After an accident, tissue is often irreparably damaged or lost, which can lead to major restrictions in patients’ everyday lives. The aim of tissue regeneration research is to produce new functional tissue or to give the body the necessary tools to form new tissue by itself. The areas of application are diverse. For example, when replacing nerves, tendons or blood vessels, it is still common practice to remove tissue from another site to restore functionality. Even if the removal site is “less important”, it remains a second surgical procedure, with associated pain and scarring.

There is a great need for alternatives, so that many scientists have been working for decades to develop better therapies. In 2006, the following question was asked in Austria: “Why would we work side by side when we can have a much bigger impact together?” This is how the Austrian Cluster for Tissue Regeneration was eventually founded in December 2006, with the aim of sharing knowledge and resources and jointly driving the acquisition of new knowledge in tissue regeneration.  Founding members were the Ludwig Boltzmann Institute for Experimental and Clinical Traumatology (AUVA research centre) and research groups from the Medical University of Vienna, the Vienna University Dental Clinic and the Upper Austrian Red Cross.

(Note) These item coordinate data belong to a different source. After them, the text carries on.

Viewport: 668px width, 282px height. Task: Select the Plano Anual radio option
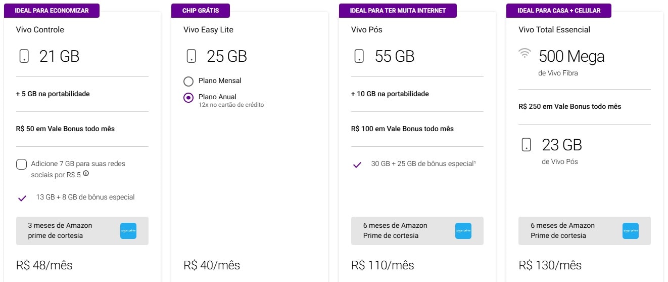tap(188, 98)
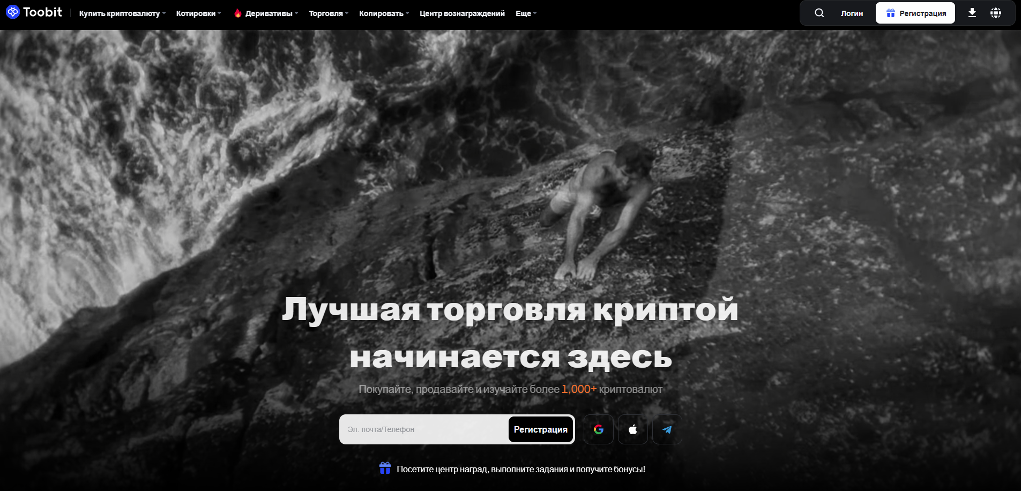Viewport: 1021px width, 491px height.
Task: Expand the Котировки menu
Action: click(198, 13)
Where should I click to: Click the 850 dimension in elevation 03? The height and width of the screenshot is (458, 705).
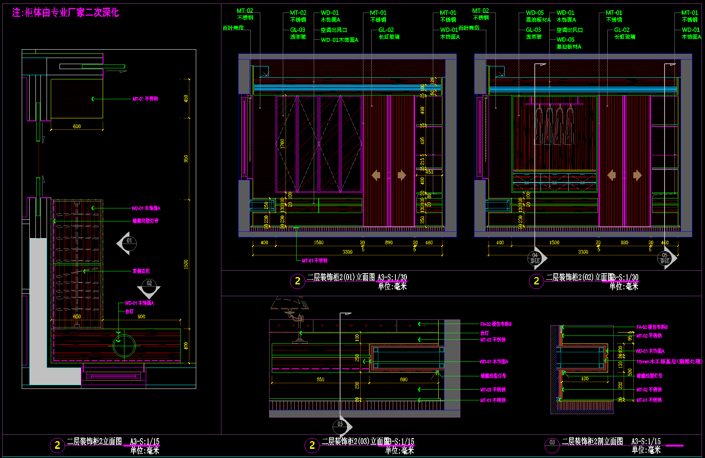click(320, 379)
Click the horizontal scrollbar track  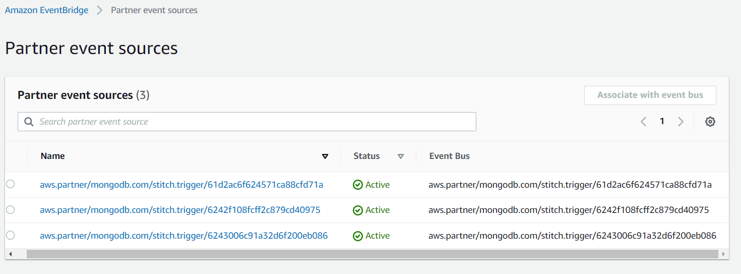pos(372,254)
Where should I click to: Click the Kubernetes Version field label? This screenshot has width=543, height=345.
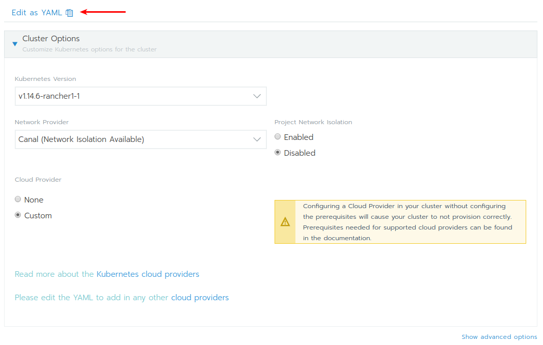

Today, the cluster comprises 29 groups from 11 leading research institutions throughout Austria, coordinated by Univ. Prof. Dr. Heinz Redl from the Ludwig Boltzmann Institute for Experimental and Clinical Traumatology.

The research tasks result from therapeutic necessities and proven benefits for patients. By the establishment of the cluster, clinical experts and basic scientists were brought together in a joint research structure. The research activities are facilitated by an interdisciplinary team of biochemists, chemists, biophysicists, molecular biologists, biotechnologists, electronic engineers and veterinarians who cooperate closely within five comprehensive programme lines.

Neuroregeneration deals with the regeneration of the central and peripheral nervous system. Concerning the former, the main aim is to reduce the consequential damage caused by spinal cord injuries before they occur in order to counteract paraplegia. The aim of peripheral nerve regeneration is to regain sensitivity and motor skills, with a special focus on hand injuries. Tunnels made of silk, for instance, are used to bridge separated nerve strands through which new nerve fibres find their way to each other.

In another programme line, researchers are working on the regeneration of soft tissue and wound healing. Wound healing disorders and even chronic wounds are becoming more frequent as the average age of the population rises. Non-invasive forms of therapy such as shock waves or photobiomodulation can provide relief by stimulating the body’s own regeneration.

The third and fourth programme lines deal with the regeneration of musculoskeletal injuries. Both bone and ligament regeneration and cartilage and tendon regeneration are all about the best possible combination of cells, biomaterials, growth factors as well as mechanical stimulation to restore the injured region to full resilience. Clinically, there are a variety of applications, from sports injuries in young patients to osteoarthritis in later life.

The fifth programme line is represented by the so-called technology platforms. In the cluster, the infrastructure and know-how of the cooperating institutions are shared. Histology, in which biological tissues are made visible microscopically with the help of a variety of dyes and antibodies, and molecular biology, which deals with gene expression and regulation as well as the function of intracellular proteins, are just two examples of the techniques available.

In the almost 15 years of its existence, numerous companies have emerged from the cluster, often as a result of particularly outstanding discoveries and inventions. For example, MorphoMed developed the world’s first silk cruciate ligament. UpNano offers a novel 3D printing process that is both fast and extremely high-resolution. This makes it possible to build a castle in a short time – on the tip of a pencil. Evercyte has a selection of cell lines that have been immortalised, i.e. they no longer show signs of ageing and divide indefinitely.

Once a year, all the scientists in the cluster meet at one of the participating institutions. This year, the Medical University of Vienna was the host. For two days, the latest results are discussed internally, and on the third day the cluster presents itself to the public. Furthermore, new members are admitted – because, as Claude Bernard once put it: “Art is I, Science is We”.